Une étude récente de Capgemini pointait le fait que les robo-advisors séduisaient de plus en plus les personnes fortunées. Y voyez-vous un risque de concurrence? 

«Je crois que les robo-advisors et autres outils technologiques similaires sont des outils utiles qui peuvent se joindre à une analyse d’un marché ou à une prise de décision. Mais dans le segment des personnes fortunées, il y a des aspects qui ne sont pas intégrés dans ces modèles: c’est l’histoire des familles, c’est la volonté de transmettre à un moment donné un patrimoine, ce sont les émotions, c’est parfois les actifs auxquels personne dans la famille ne veut toucher, c’est parfois des exclusions pour des raisons liées à l’histoire d’un patrimoine. Et tous ces éléments font qu’un algorithme peut donner certains indices, mais pas prendre la décision finale.

Où voyez-vous la croissance pour votre établissement dans les années à venir?

«On a – et c’est le fait rassurant –, sur les six premiers mois, de la croissance sur toutes nos géographies et sur la plupart de nos produits. Nous avons un plan de croissance pour ces prochaines années, qui combinera croissance organique et croissance externe sur certaines géographies et certains segments en fonction de l’évolution de notre analyse et des opportunités qui nous seront présentées. Nous avons la chance d’avoir des fonds propres excédentaires de l’ordre de 600 millions d’euros qui nous permettront de saisir les opportunités. Il est encore trop tôt pour dire lesquelles…

Le défi de la maîtrise des coûts

Comment avez-vous vu évoluer les métiers de la banque et la Place durant votre carrière?

«Si je prends les deux métiers de base de la Place de Luxembourg, qui sont aussi les métiers de notre groupe au niveau mondial, les changements ont été majeurs.

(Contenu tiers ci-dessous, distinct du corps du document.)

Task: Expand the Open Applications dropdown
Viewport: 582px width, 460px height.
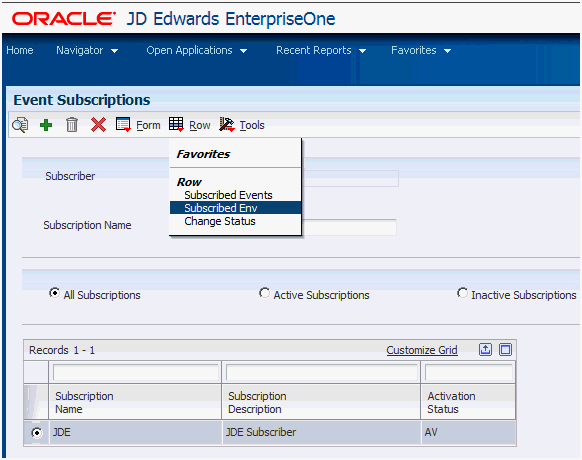Action: pyautogui.click(x=197, y=50)
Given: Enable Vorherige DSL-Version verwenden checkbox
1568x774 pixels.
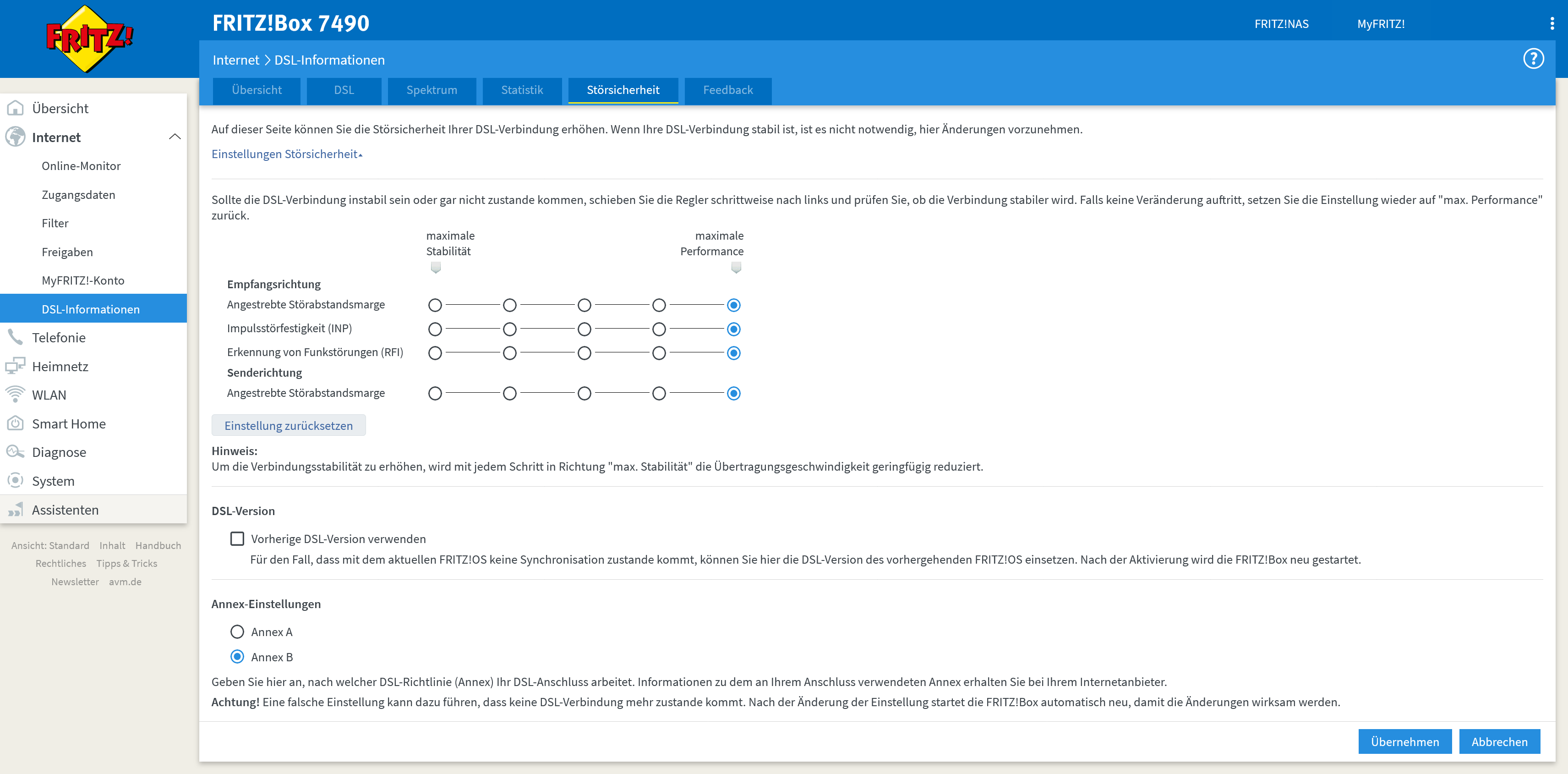Looking at the screenshot, I should (x=237, y=538).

La banque privée version années 80, au moment de son décollage, prospérait sur son attractivité fiscale. 40 ans plus tard, dans un contexte de transparence fiscale, c’est la qualité du conseil, du service et la profondeur de la relation que vous pouvez avoir avec votre client qui sont déterminantes. Aujourd’hui, on ne vient plus au Luxembourg pour son attractivité fiscale, mais pour la possibilité d’investir à l’échelle mondiale dans beaucoup de classes d’actifs différentes et d’accéder à des marchés financiers difficiles d’atteinte depuis un marché domestique. Ce qui nous permet d’avoir aujourd’hui une clientèle bien moins volatile qu’avant parce qu’elle n’est pas dépendante d’une évolution de la fiscalité, mais basée sur une relation à long terme avec son banquier.

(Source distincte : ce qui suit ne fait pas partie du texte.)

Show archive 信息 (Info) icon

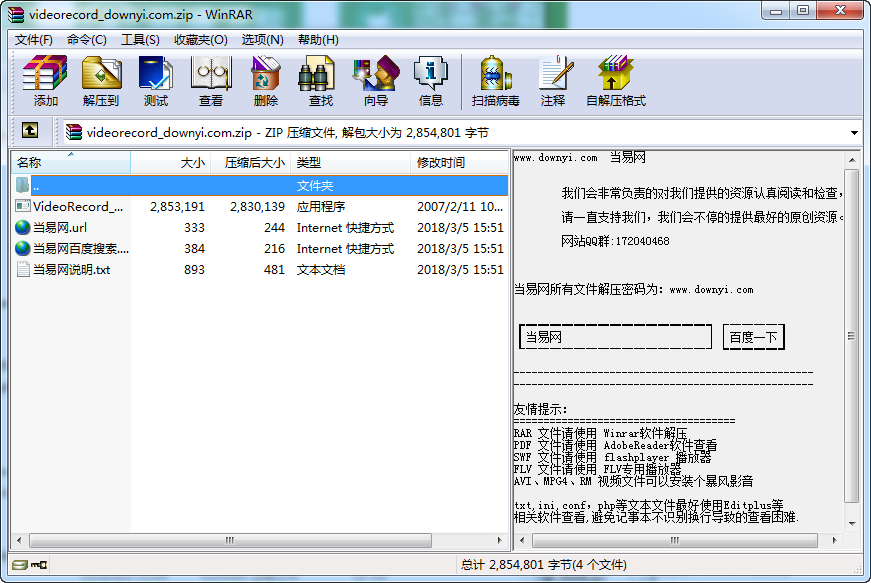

Nous fonctionnions d’une manière artisanale.
François Pauly

François PaulyCEOEdmond de Rothschild

Le métier des fonds d’investissement a également beaucoup évolué. La première sicav Ucits au Luxembourg a été lancée en 1988. En 1990, j’avais rejoint pour la première fois le conseil d’administration d’une telle structure. Nous fonctionnions d’une manière artisanale: la gouvernance se faisait d’une façon calquée sur les sociétés commerciales, tandis que le calcul des NAV et des reportings se faisait en partie sur des tableurs, voire sur des feuilles manuscrites.

Aujourd’hui, on couvre des classes d’actifs dont on ne savait même pas il y a 40 ans qu’elles pourraient exister. Le Luxembourg est devenu le deuxième centre mondial au niveau de la distribution des fonds, et son rôle dans cette industrie est reconnu à travers le monde. Le Luxembourg est devenu une marque mondiale.

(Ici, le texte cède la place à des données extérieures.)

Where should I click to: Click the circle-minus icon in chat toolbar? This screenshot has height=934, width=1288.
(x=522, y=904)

Quels sont les défis pour que la croissance dans ces deux piliers reste pérenne?

«Pour la banque privée, la pérennité dépendra de la qualité du conseil, de la capacité à attirer et à retenir les talents dans un marché très concurrentiel, et, surtout, de l’évolution de la structure des coûts. Les professionnels comme le régulateur ont conscience de l’importance des projets d’outsourcing et de mutualisation de plateformes d’exécution qui permettent, malgré le fait qu’on est un pays avec des salaires plutôt dans le haut de la fourchette en Europe, de garder une certaine compétitivité au niveau des coûts. Pour l’industrie des fonds, les défis sont similaires. L’évolution des coûts a déjà conduit à la délocalisation de certaines activités, heureusement celles à moindre valeur ajoutée. C’est la maîtrise des coûts qui fera la différence.»